GALEO plans to file suit to change voting system

POSTED: July 16, 2013 1:17 a.m.

Gainesville doesn’t intend to negotiate with the Georgia Association of Latino Elected Officials to avoid a lawsuit, Mayor Danny Dunagan said.

GALEO plans to file a lawsuit by mid-September, the group’s officials announced last week, because they want the city to change its at-large voting system. It asserts the city’s election system violates Section 2 of the Voting Rights Act.

The city has said it doesn’t want to change the system because it works well for all citizens. If it did change, many people remain confused about how that would work.

The at-large system allows all residents to vote for each city representative instead of a ward voting for only its own elected leader.

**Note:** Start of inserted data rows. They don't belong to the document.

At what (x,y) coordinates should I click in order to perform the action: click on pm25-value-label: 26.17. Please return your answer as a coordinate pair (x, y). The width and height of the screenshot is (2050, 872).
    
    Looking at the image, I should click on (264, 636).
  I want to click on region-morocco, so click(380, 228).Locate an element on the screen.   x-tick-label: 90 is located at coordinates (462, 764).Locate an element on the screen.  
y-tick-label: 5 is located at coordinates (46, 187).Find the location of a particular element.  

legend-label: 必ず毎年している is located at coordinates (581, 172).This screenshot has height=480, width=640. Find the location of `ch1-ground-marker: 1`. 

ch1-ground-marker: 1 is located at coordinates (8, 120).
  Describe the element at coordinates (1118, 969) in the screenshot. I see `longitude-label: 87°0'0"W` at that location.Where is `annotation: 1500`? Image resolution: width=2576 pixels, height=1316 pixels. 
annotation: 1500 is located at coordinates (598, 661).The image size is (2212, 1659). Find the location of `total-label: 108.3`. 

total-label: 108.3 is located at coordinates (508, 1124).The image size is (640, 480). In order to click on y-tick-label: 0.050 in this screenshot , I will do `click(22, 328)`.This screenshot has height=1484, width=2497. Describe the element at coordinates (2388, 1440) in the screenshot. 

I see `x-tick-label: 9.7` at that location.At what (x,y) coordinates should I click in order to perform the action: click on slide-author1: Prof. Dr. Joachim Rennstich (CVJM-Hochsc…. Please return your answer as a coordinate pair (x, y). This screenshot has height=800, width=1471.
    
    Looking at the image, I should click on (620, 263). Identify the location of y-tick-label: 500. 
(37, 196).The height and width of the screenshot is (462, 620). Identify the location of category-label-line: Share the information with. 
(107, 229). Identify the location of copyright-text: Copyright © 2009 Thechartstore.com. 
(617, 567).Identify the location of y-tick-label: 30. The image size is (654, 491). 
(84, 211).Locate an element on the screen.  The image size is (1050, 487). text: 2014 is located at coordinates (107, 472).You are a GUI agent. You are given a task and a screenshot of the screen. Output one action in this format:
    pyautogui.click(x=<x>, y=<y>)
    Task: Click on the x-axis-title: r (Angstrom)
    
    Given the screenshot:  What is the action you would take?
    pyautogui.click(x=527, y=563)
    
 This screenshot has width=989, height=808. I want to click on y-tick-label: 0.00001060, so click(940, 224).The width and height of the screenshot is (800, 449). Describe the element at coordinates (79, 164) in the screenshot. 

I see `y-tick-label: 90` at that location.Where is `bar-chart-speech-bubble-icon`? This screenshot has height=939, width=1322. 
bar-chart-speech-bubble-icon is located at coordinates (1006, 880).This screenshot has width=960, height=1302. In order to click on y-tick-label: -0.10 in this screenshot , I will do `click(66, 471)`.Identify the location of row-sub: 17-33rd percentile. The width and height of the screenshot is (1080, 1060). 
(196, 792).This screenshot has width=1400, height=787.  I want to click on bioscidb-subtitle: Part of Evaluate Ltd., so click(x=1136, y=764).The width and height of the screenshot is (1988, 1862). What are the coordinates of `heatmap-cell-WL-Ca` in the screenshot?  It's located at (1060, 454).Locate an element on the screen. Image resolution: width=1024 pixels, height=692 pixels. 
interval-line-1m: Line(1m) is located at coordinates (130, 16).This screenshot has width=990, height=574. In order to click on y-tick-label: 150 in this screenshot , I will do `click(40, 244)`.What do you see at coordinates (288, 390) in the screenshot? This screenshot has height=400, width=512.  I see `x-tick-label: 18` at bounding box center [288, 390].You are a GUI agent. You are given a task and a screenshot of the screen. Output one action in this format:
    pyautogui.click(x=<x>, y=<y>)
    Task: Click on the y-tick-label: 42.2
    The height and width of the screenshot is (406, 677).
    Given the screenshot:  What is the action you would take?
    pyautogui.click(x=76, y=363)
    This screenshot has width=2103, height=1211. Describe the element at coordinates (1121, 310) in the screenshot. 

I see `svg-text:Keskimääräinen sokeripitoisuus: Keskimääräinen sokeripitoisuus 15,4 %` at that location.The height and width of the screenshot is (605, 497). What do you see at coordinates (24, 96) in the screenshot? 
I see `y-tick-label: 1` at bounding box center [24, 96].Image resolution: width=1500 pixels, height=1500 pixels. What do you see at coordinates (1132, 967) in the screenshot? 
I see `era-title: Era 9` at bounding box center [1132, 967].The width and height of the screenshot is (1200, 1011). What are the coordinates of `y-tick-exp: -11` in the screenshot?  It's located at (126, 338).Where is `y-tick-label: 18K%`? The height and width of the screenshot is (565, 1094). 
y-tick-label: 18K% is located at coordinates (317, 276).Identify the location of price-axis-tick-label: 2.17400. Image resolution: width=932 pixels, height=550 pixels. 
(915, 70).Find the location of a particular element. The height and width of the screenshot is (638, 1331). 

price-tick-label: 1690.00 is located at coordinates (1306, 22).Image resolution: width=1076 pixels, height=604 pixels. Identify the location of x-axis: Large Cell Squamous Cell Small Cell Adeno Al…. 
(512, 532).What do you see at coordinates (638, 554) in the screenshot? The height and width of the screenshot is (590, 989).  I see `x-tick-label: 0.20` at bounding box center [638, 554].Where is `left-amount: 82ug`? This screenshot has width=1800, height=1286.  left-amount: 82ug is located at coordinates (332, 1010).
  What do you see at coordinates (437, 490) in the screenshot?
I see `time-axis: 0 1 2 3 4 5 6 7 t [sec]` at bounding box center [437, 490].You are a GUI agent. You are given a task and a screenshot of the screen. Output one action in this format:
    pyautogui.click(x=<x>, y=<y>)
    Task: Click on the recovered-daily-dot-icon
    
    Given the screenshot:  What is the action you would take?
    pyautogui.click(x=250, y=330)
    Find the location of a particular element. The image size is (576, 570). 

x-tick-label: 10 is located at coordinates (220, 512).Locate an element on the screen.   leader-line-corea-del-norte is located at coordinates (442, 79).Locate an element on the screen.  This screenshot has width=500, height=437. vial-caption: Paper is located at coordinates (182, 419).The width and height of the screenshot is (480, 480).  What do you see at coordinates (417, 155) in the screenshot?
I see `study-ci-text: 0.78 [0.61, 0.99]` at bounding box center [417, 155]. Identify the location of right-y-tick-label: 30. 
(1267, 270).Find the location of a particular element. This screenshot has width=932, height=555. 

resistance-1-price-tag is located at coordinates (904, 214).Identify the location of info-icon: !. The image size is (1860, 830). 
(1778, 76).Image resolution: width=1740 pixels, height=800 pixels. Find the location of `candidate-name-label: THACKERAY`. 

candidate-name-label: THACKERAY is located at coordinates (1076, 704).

Both sides disagree on what the demographic and voter registration information really means. Dunagan said the city has issued its statement and stands by it.

Calls to Robert Brinson, the attorney representing the city, were not returned.

“We have spent significant time considering GALEO’s allegations and we strongly disagree with its claims,” the statement said. “The city believes that, regardless of how much gerrymandering might be done, it is not mathematically possible to draw a district where 50 percent of the citizen voting age population of the district is Latino. We have repeatedly asked GALEO to provide any information they have to prove otherwise. To date, that information has not been forthcoming, and in lieu of data, we have repeatedly faced only unsupported assertions.”

Ward 4, currently represented by Councilman George Wangemann, has citizen age voting population that is majority Latino, Gonzalez said. A GALEO analysis presented earlier this year showed Wards 3, 4 and 5 have a Latino population that is more than 50 percent and the Latino voting age population of Ward 5 makes up about 55 percent of all residents in that area.

“We’re very, very disappointed with the city,” Gonzalez said. “We’ve tried for more than two years to reach an amicable resolution with decision with the city and the city’s put roadblock after roadblock after roadblock.”

The group’s lawyers are working pro bono, but the activists will have to pay for expert analysis and reports to prove their case. They hope to raise $30,000 and file the lawsuit by Sept. 15.

Wangemann is up for re-election this year and is facing announced challenger Pablo Picazo. Wangemann said he supports at-large voting, but he’s open to the city settling with the group if possible, to avoid the expense of litigation.

The positions of mayor and council seats for Wards 1 and 4 are up for election in November.

Dunagan, who also represents Ward 1, has said he will run for election as mayor. Real estate agent Charles Alvarez also has announced plans to run for the new elected mayoral post. Gainesville is switching to an elected mayor this year, with the election set for Nov. 5.

Local conversations about the issue reveal confusion about whether the city can make the change itself or if the state needs to be involved. Some residents and at-large opponents have said the City Council can change its charter through a “home rule” ordinance, which means it doesn’t have to go through the legislature. Gainesville redistricting was approved that way.

Other people, including at least one City Council member, have said the decision is up to the General Assembly, and a referendum for citizens to vote on must happen during a gubernatorial or presidential election year.

Rep. Carl Rogers, R-Gainesville, who spent three years working on the city’s charter to change how the mayor is elected, said the charter would have to be changed. Changing the charter to elect leaders differently would require approval of the Hall County delegation and then approval of the General Assembly.

“On any city, county issue that requires local legislation, we do request a unanimous petition from that municipality, commission or authority,” Rogers said. “It’s still up to the local delegation to agree to or disagree to it.”

Georgia Municipal Association spokeswoman Amy Henderson agreed it has to go through the local delegation.